A New PCR-Based Assay for Testing Bronchoalveolar Lavage Fluid Samples from Patients with Suspected Pneumocystis jirovecii Pneumonia.

To support the clinical laboratory diagnosis of Pneumocystis jirovecii ( PJ ) pneumonia (PCP), an invasive fungal infection mainly occurring in HIV-negative patients, in-house or commercial PJ -specific real-time quantitative PCR (qPCR) assays are todays' reliable options. The performance of these assays depends on the type of PJ gene (multi-copy mitochondrial versus single-copy nuclear) targeted by the assay. We described the development of a PJ -PCR assay targeting the dihydrofolate reductase (DHFR)-encoding gene.

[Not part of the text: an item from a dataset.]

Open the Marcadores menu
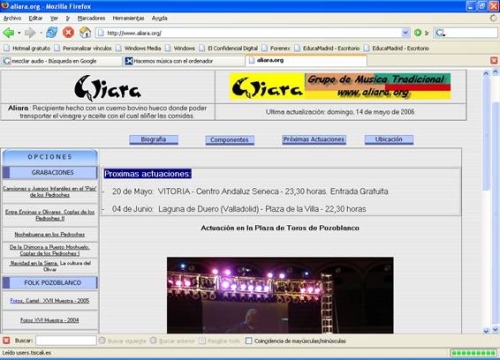Image resolution: width=500 pixels, height=360 pixels. (x=91, y=18)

After delineating its analytical performance, the PJ -PCR assay was used to test bronchoalveolar lavage (BAL) fluid samples from 200 patients (only seven were HIV positive) with suspected PCP. Of 211 BAL fluid samples, 18 (8.5%) were positive and 193 (91.5%) were negative by PJ -PCR. Of 18 PJ -PCR-positive samples, 11 (61.1%) tested positive and seven (38.9%) tested negative with the immunofluorescence assay (IFA). All (100%) of the 193 PJ -PCR-negative samples were IFA negative. Based on IFA/PCR results, patients were, respectively, classified as having ( n = 18) and not having ( n = 182) proven ( PJ -PCR+/IFA+) or probable ( PJ -PCR+/IFA-) PCP. For 182 patients without PCP, alternative infectious or non-infectious etiologies were identified. Our PJ -PCR assay was at least equivalent to IFA, fostering studies aimed at defining a qPCR-based standard for PCP diagnosis in the future.